Ruby came home from the hospital loving the paci. Some babies never take one, some babies suck their fingers, my baby LOVED her paci. Ruby was putting herself to sleep in just a few months without fussing because of that paci. God bless you mr. paci (may you RIP).

We planned to do it at 12 months but I drug my feet. I just couldn't part with it. We were going through lots of transitions around that time, like weaning her off the bottle and then we were concentrating on crawling/walking, plus we were traveling a lot (and there is SERIOUSLY nothing worse than a screaming toddler in the backseat, it gives me a neck ache).

Then Ruby started throwing her paci and I was SO tired of retrieving it. We also aren't traveling for 2 weeks so we decided to bite the bullet and give it a try. It has actually gone rather smoothly. The first time I laid her down for a nap she cried for an hour, boy was she mad. The second time she fussed for 20 minutes, the 3rd time 10, and now it's just a few seconds. Point for team mom.

If I would have known it was this easy I might have done it sooner but then again, maybe not. I feel like all of the "baby" is gone in my little gem. I TOTALLY understand why some 3 year olds are walking around with a bottle. It's hard to let them grow up, but grow up they must.

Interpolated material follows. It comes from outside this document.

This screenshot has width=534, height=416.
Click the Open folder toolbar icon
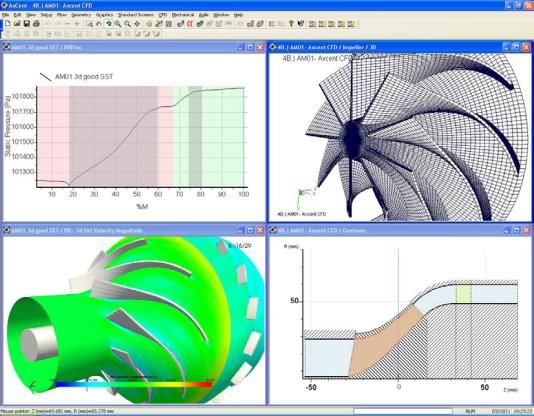pyautogui.click(x=17, y=24)
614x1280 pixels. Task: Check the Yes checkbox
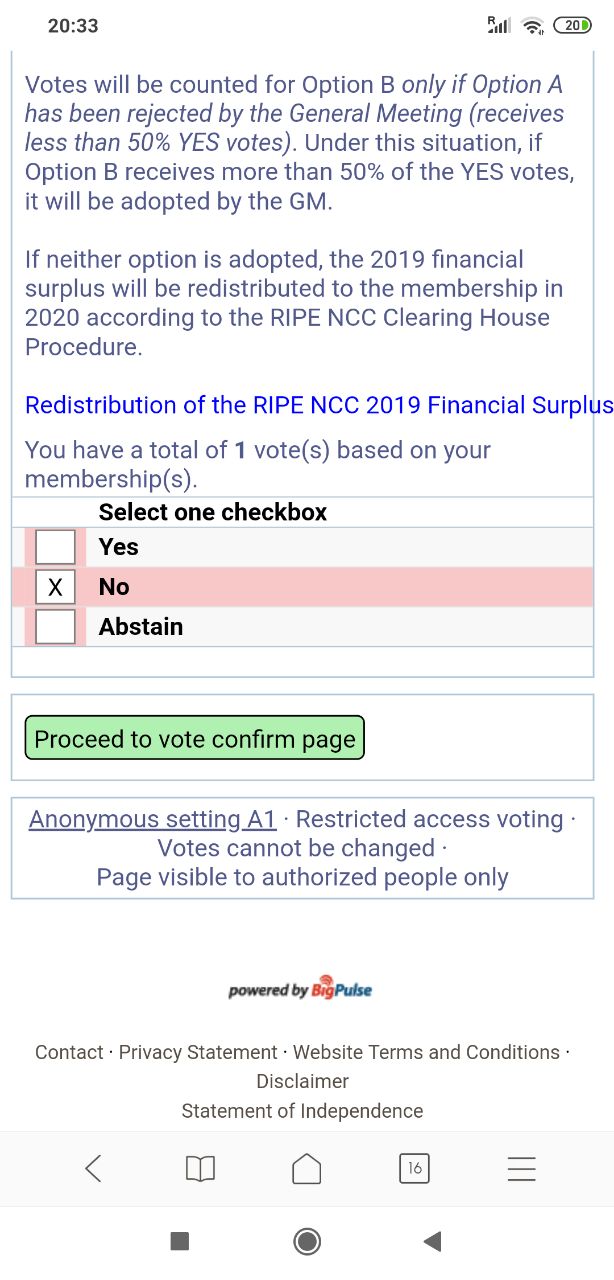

And just because I love this picture:
IMG_0077
{Taken March 31, 2010 on her first trip to Chicago}

2 comments:

Unknown said...

I love that pic of Roob. (I feel like the "u" had to be replaced with the "oo" to get the right sound.) I feel its my own pet name for her. Since we are BFF and all, I mean I'm sure you show her pics of me all the time. :)

Good luck on the Paci removal. And Amen to finding a good hair stylist. I JUST finally did after going almost 2 years without a real cut/style. I love her. She loves me and my hair. It's a beautiful relationship and there's no going anywhere else. I feel ya.

The Wickershams said...

Oh what a peanut! Glad the paci taking away has gone smoothly!